Akademisi Beberkan Indikasi Motif Politik Pencopotan Hakim Konstitusi Aswanto
Utama

Akademisi Beberkan Indikasi Motif Politik Pencopotan Hakim Konstitusi Aswanto

Keputusan pencopotan hakim konstitusi Aswanto dilakukan dalam rapat paripurna DPR 29 September 2022. Pada tanggal yang sama, DPR melayangkan surat kepada Presiden Joko Widodo soal RUU usul insiatif DPR yang akan merevisi lagi UU MK yang memasukkan klausul pasal tentang evaluasi hakim konstitusi.

Oleh:
Ady Thea DA
Bacaan 4 Menit
Pengajar STH Indonesia Jentera, Bivitri Susanti dalam diskusi bertema 'Membaca Kembali Urgensi Kemandirian MK sebagai Penjaga Konstitusi Pasca Pemberhentian Hakim Konstitusi oleh DPR', Selasa (8/11/2022). Foto: ADY
Pengajar STH Indonesia Jentera, Bivitri Susanti dalam diskusi bertema 'Membaca Kembali Urgensi Kemandirian MK sebagai Penjaga Konstitusi Pasca Pemberhentian Hakim Konstitusi oleh DPR', Selasa (8/11/2022). Foto: ADY

Pencopotan hakim konstitusi Prof Aswanto oleh DPR terus menuai keprihatinan dari berbagai pihak, antara lain kalangan akademisi. Pengajar STH Indonesia Jentera, Bivitri Susanti, terkejut dan geram dengan alasan DPR yang menyebut seolah pencopotan itu sebagai bentuk penghukuman kepada hakim konstitusi yang bersangkutan karena menganulir produk DPR (UU). Menurutnya, Tindakan seperti itu merusak kemandirian kekuasaan kehakiman.

“Kemandirian kekuasaan yudikatif (kehakiman) itu penting dalam negara hukum,” kata Bivitri dalam diskusi bertema “Membaca Kembali Urgensi Kemandirian MK sebagai Penjaga Konstitusi Pasca Pemberhentian Hakim Konstitusi oleh DPR”, Selasa (8/11/2022).

Mengacu UU No.7 Tahun 2020 tentang Perubahan Ketiga UU MK yang baru direvisi, Bivitri mencatat masa jabatan Hakim Konstitusi Prof Aswanto seharusnya sampai Maret 2029. Tapi ternyata DPR tidak menggunakan beleid yang sebelumnya telah direvisi itu sebagai acuan, dan tetap mencopot Aswanto dalam sidang paripurna yang digelar 29 September 2022 lalu.

Baca Juga:

Bivitri menilai ada motif politik dalam pencopotan hakim tersebut. Hal itu terlihat dari tanggal dimana sidang paripurna digelar untuk mencopot Aswanto. Pada waktu yang sama, DPR melayangkan surat kepada Presiden Joko Widodo yang intinya menjelaskan ada RUU usul inisiatif DPR yang akan merevisi lagi UU MK. Poin utama dari revisi UU MK yang akan dilakukan DPR menyasar soal evaluasi di tengah masa jabatan.
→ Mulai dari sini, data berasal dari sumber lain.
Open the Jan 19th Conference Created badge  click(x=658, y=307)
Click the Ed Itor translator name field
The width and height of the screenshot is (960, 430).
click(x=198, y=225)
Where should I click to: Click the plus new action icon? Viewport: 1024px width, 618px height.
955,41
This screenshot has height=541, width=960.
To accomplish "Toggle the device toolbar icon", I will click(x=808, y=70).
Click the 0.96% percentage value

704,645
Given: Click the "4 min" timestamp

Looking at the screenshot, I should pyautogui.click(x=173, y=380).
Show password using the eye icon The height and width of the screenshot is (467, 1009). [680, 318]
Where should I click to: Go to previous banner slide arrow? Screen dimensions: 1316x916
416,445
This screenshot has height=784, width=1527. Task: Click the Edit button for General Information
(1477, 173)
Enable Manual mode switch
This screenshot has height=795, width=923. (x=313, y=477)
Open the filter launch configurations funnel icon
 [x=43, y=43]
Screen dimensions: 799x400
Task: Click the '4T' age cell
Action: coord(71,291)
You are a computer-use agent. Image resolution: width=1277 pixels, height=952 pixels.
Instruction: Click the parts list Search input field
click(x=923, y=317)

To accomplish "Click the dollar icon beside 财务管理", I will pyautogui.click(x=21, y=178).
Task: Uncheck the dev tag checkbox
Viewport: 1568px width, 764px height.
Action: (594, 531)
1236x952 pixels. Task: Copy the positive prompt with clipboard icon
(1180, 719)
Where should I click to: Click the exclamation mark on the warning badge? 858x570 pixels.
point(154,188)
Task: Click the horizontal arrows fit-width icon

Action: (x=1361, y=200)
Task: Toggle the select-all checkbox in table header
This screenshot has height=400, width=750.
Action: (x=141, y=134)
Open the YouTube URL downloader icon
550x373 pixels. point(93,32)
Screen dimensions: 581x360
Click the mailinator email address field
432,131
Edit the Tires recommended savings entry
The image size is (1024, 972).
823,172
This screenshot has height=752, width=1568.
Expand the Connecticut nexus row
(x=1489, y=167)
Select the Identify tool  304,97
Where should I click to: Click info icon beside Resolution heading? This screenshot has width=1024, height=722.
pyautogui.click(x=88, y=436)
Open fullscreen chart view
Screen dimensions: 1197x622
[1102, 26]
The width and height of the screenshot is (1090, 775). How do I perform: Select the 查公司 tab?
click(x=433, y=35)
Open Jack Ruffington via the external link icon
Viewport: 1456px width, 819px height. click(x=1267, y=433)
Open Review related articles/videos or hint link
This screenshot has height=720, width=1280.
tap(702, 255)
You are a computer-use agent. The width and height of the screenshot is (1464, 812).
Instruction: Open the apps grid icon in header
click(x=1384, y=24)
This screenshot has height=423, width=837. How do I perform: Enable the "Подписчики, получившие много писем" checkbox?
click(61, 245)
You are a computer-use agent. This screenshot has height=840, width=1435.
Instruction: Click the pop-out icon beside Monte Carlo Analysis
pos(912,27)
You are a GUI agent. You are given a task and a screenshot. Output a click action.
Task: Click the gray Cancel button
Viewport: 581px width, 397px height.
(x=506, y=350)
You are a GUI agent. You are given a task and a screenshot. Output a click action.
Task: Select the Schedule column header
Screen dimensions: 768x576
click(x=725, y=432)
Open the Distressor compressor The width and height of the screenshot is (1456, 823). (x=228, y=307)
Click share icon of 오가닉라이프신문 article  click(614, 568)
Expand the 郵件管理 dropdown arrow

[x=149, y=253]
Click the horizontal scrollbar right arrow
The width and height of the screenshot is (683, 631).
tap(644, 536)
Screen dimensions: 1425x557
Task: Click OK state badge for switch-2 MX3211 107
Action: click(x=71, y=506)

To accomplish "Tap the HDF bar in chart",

“Jadi dengan aturan evaluasi itu hakim MK bisa dicopot di tengah masa jabatan,” bebernya.

Ia melanjutkan batas waktu bagi Presiden Jokowi untuk menjawab surat yang dilayangkan DPR itu 60 hari yakni 2 Desember 2022. Bivitri berpendapat tujuan revisi UU MK keempat kalinya ke depan sangat jelas yakni mengutak-atik MK. Indikasi tersebut bertambah jelas proses pencopotan Prof Aswanto sebagai hakim MK motifnya politik.

Menurut Bivitri, hal ini bukan sekedar membela MK atau tidak, tapi persoalan ini lebih mendasar. Ia menyadari perilaku hakim boleh diawasi, tapi dia tidak boleh terancam karena putusan yang dibuatnya. Dampak dari keputusan politik DPR yang ugal-ugalan ini tak hanya mengancam Aswanto, tapi juga semua hakim konstitusi.